La compagnia del Maly, fondata e guidata da Lev Dodin, composta per la maggior parte da ex studenti, è nota in tutto il mondo; effettua tournée in più di 25 paesi in Europa, America, Asia e Australia. La stretta correlazione tra il Maly e la scuola teatrale (Dodin è docente dell’Accademia Teatrale di San Pietroburgo) fa sì che la compagnia sia sempre animata da uno spirito giovane e sperimentale. Alcune produzioni, quali, appunto, Gaudeamus e Claustrophobia, hanno origine proprio dalle lezioni.
Per gli straordinari risultati ottenuti come regista e insegnante, Lev Dodin riceve molti premi e riconoscimenti nel suo paese e all’estero. Recentemente gli viene assegnato il Premio Europa per il Teatro - Taormina 2000.
Dalle motivazioni del Premio Europa per il Teatro - Taormina 2000
Allievo di uno dei più fedeli allievi di Stanislavskij, Lev Dodin, sceso giovanissimo dalla natia Siberia nelle capitali della vecchia Russia, ha dedicato la propria vita alla scuola, mai scissa dalla pratica, e di lì è partito formando una compagnia intesa come grande famiglia, con il culto dell’assieme e di un lavoro artigianale, ancora prima che il Maestro fosse chiamato nel 1983 a dirigere il Malij per farne un teatro guida di questa fine secolo.

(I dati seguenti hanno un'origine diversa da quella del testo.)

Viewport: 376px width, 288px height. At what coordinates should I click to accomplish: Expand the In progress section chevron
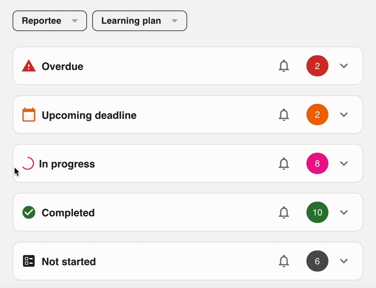[344, 163]
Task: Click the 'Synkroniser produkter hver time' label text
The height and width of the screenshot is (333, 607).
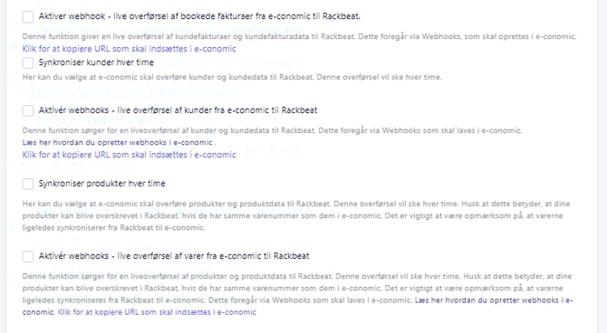Action: (x=101, y=184)
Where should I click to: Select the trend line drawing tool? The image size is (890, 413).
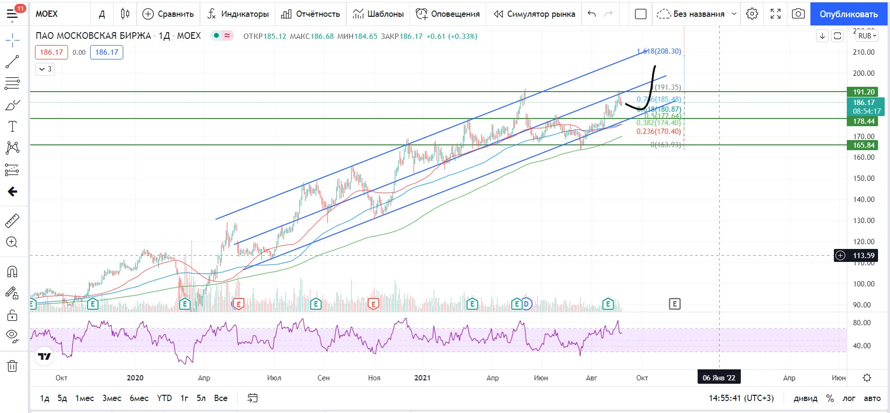pyautogui.click(x=12, y=62)
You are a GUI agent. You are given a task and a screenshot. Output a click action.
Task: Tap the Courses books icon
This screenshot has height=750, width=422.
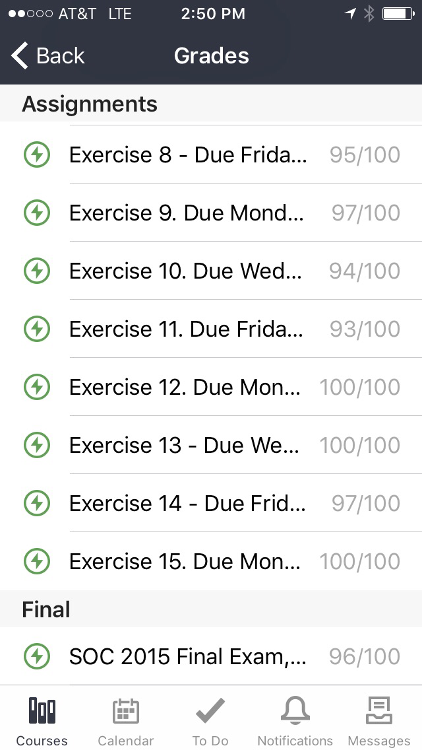(42, 712)
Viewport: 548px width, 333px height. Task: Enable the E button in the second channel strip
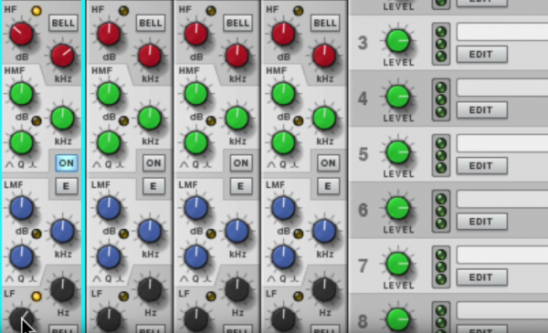click(153, 186)
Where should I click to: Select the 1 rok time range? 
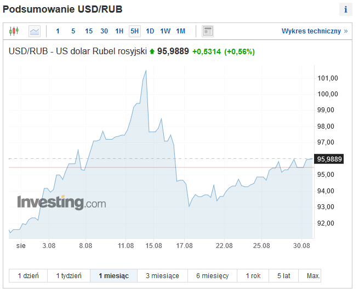tap(253, 276)
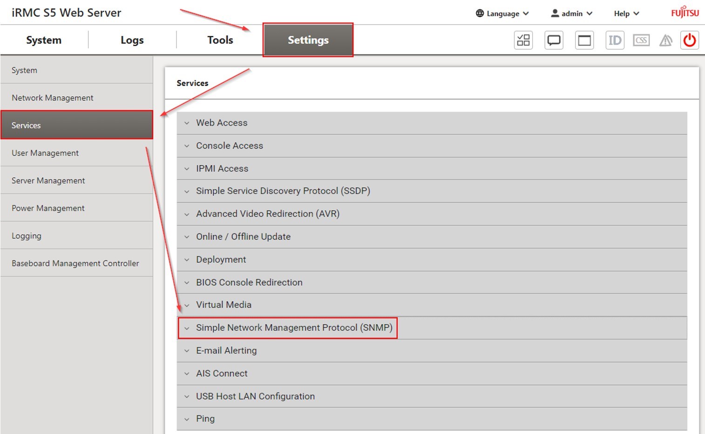Click the console window icon in toolbar

click(x=584, y=40)
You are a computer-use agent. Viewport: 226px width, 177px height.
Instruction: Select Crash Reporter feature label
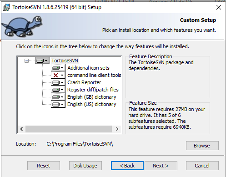(84, 82)

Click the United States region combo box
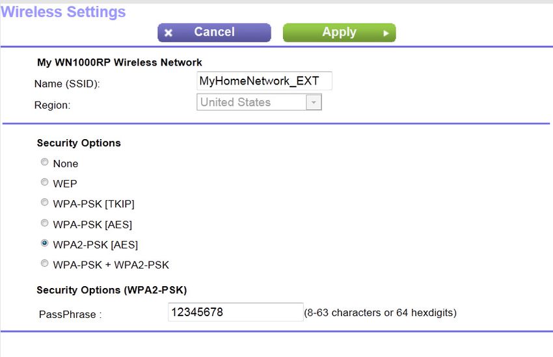click(259, 102)
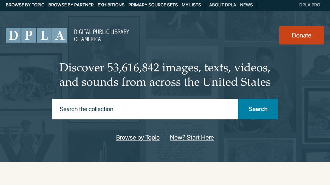Open the About DPLA page
The image size is (330, 185).
(222, 5)
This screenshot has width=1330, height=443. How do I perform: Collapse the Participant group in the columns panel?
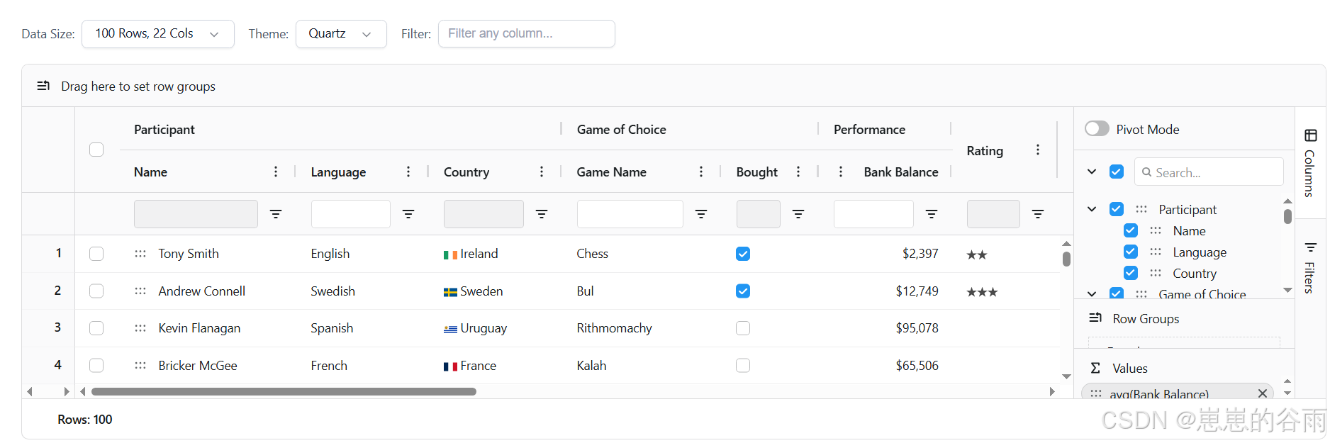point(1092,209)
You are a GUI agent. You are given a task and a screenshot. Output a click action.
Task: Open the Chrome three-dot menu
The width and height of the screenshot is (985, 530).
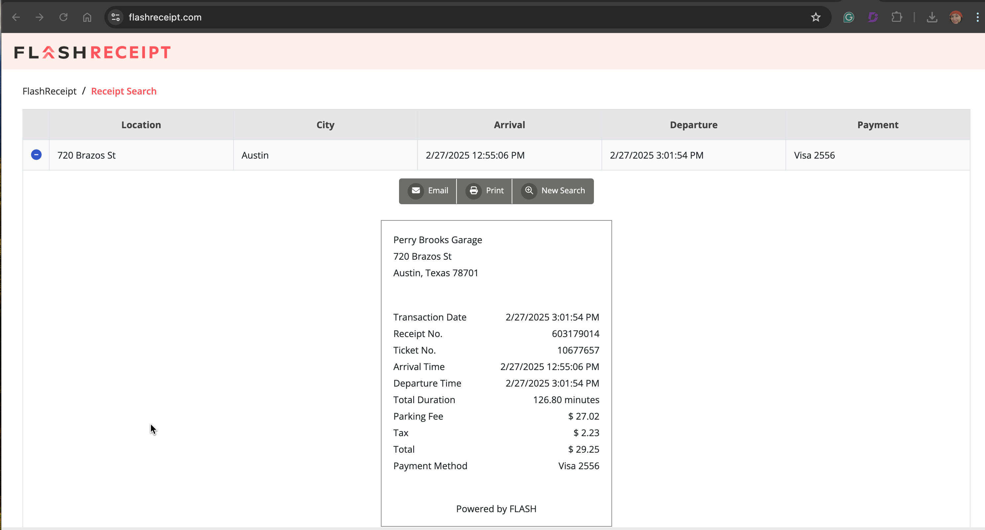pyautogui.click(x=977, y=17)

Un culmine in questo senso è rappresentato dalla messinscena di un classico a lungo di fatto proibito come "I demoni" dostoevskiani, provati per tre anni e da nove puntualmente ripresi dal Maly in dieci ore di parole e di visioni da brivido, che già implicano un discorso sullo spirito rivoluzionario di un popolo fungendo da preambolo alla metafora dell’utopia suicida espressa da Andrej Platonov in "Cevengur", recente capolavoro scenico galleggiante sull’acqua, come la Commedia senza titolo di Cechov, tradotta da Dodin in una danza dentro il Novecento.
Su un piano di neve vive invece "Gaudeamus", primo degli spettacoli montati con i giovani della Scuola, satira dell’addestramento sovietico al servizio militare rimasto purtroppo di piena attualità, e parte del repertorio incentrato sull’uomo del nostro tempo che la compagnia propone al suo pubblico naturale. allargato a tutto il mondo, restituendoci il senso di un teatro necessario.